DOCUMENT EXCERPT below:
Art. 32. [single probationary period]
(1) During the performance of an individual employment contract, only one probationary period may be established.
(2) By way of exception, the employee may be subject to a new probationary period when he/she enters a new position or profession with the same employer or is to perform the activity in a difficult, unhealthy or dangerous workplace.
(3) The failure to inform the employee of the probationary period prior to the conclusion or amendment of the individual employment contract, within the deadline provided for in Article 17 (4), shall lead to the withdrawal of employer’s right to verify in such way the skills of the employee.
(4) The probationary period shall be included in the length of service.
Art. 33. [limits of probationary periods]
The successive employment of more than three persons on probation for the same position shall be prohibited.
Art. 34. [general employee register]
(1) Each employer shall establish a general employee register.
(2) The general employee register shall first be registered with the competent public authority, according to the law, within whose precinct the headquarters, respectively the domicile of the employer is located, and it shall become an official document from the registration date.
(3) The general employee register shall be filled in according to the order of employment and shall contain the identification elements of every employee, the date of employment, the position/occupation according to the specification of the Romanian Classification of Occupations or other regulatory documents, the type of the individual employment contract and the date of cessation of the individual employment contract.
End of DOCUMENT EXCERPT.
ENTRIES PROVIDED below:
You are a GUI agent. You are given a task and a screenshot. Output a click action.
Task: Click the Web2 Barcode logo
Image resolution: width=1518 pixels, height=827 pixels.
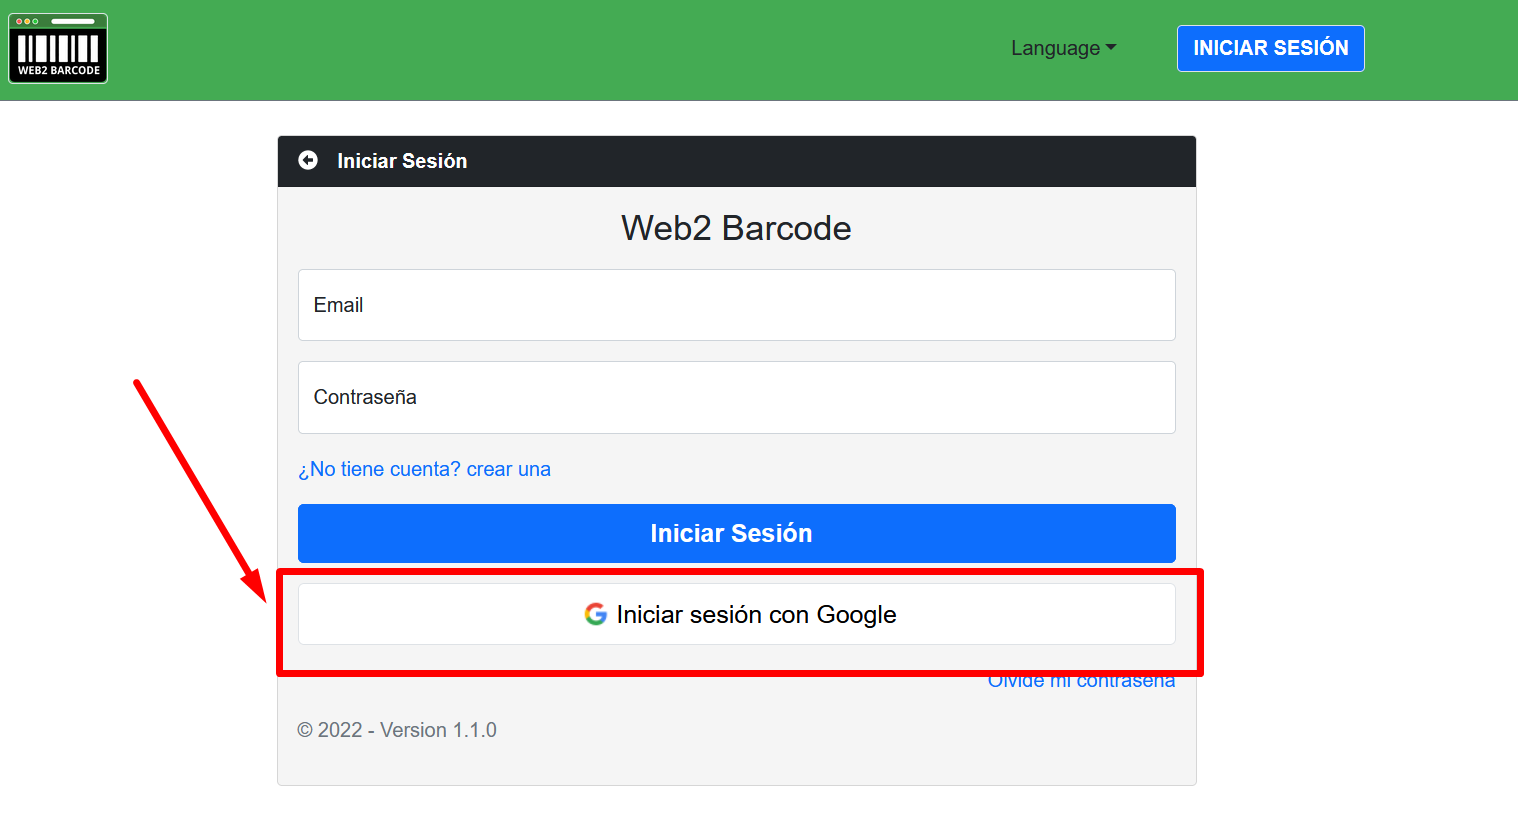(x=58, y=48)

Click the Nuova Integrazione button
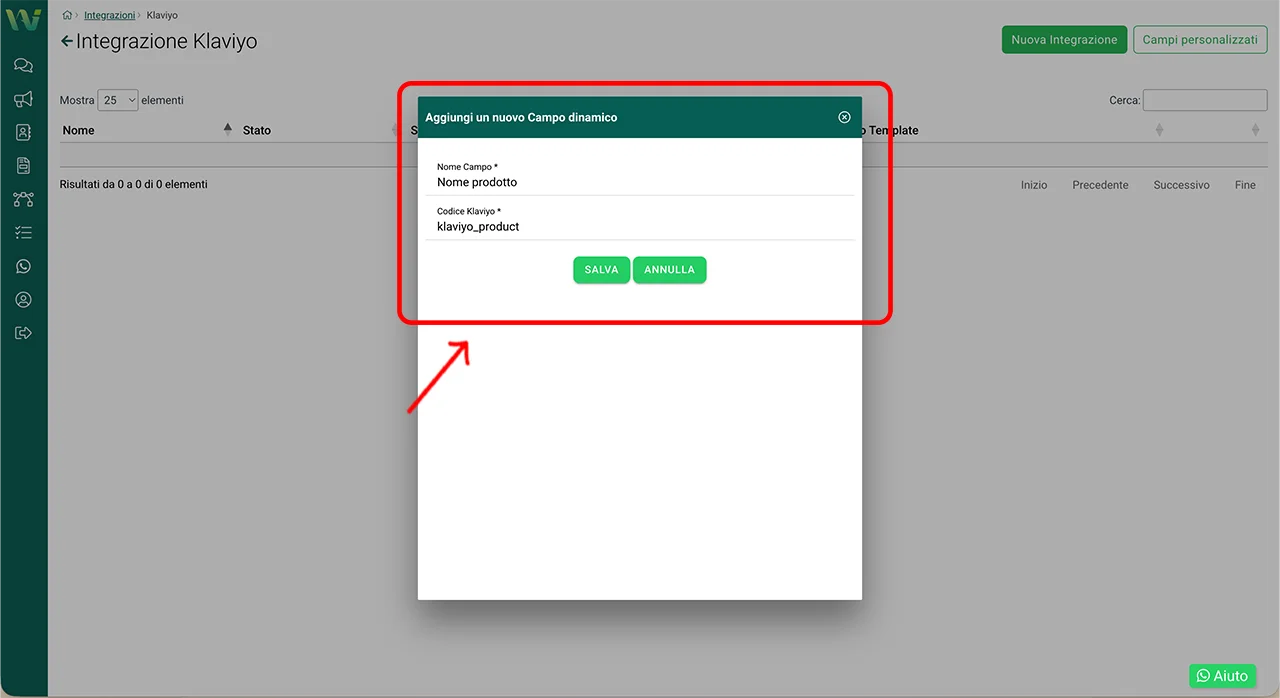[x=1064, y=40]
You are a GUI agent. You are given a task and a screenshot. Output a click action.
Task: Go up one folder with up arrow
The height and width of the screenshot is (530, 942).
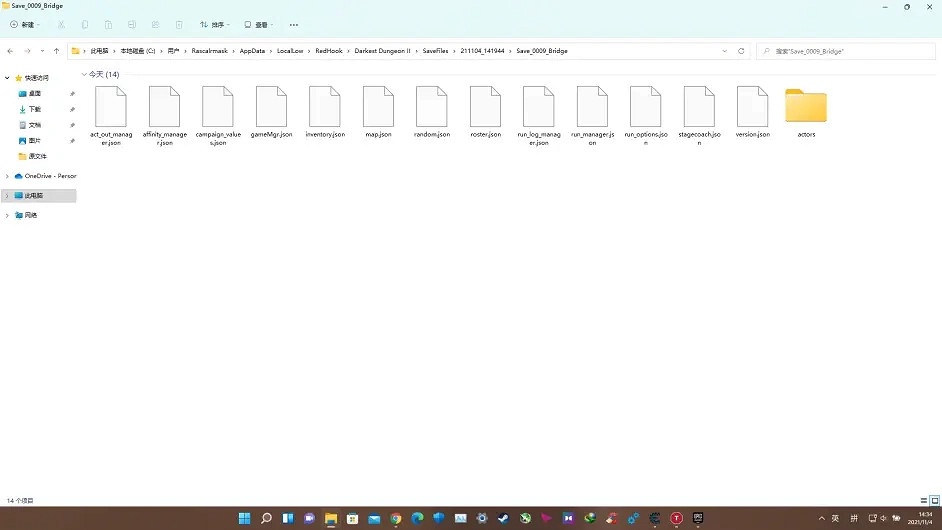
End of ENTRIES PROVIDED.
- _EXERCISE INSTRUCTIONS_:
1. From the labor code excerpt, list every item that Article 34 (3) requires the general employee register to contain.
2. In the labor code excerpt, how many persons may be employed successively on probation for the same position?
3. Continue the labor code excerpt on probationary periods and the employee register, starting after its final sentence.

- _RESPONSES FOR EACH TASK_:
1.
- The identification elements of every employee
- The date of employment
- The position/occupation according to the specification of the Romanian Classification of Occupations or other regulatory documents
- The type of the individual employment contract
- The date of cessation of the individual employment contract

2. No more than three.

3.
(4) The general employee register shall be kept at the domicile, respectively the headquarters of the employer, and shall be made available to the labour inspector or any other authority requesting it, under the terms of the law.
(5) At the request of the employee, the employer shall issue a document certifying the activity performed by him/her, and the length of service - in profession and specialization.
(6) In case the employer ceases its activity, the general employee register shall be submitted to the competent public authority, according to the law, within whose precinct is located the headquarters or the domicile of the employer, as the case may be.
(7) The methodology necessary to prepare the general employee register, the records to be made and any other elements regarding their preparation shall be laid down by Government Decision.
Art. 35. [multiple jobs]
(1) An employee shall have the right to hold multiple jobs, on the basis of individual employment contracts, and receive the corresponding wage for each of them.
(2) The cases where the law provides for incompatibilities regarding the right to hold multiple jobs shall be excepted from the provisions of paragraph (1).
(3) The employees holding multiple jobs shall notify each employer of the place where they have the position considered to be primary.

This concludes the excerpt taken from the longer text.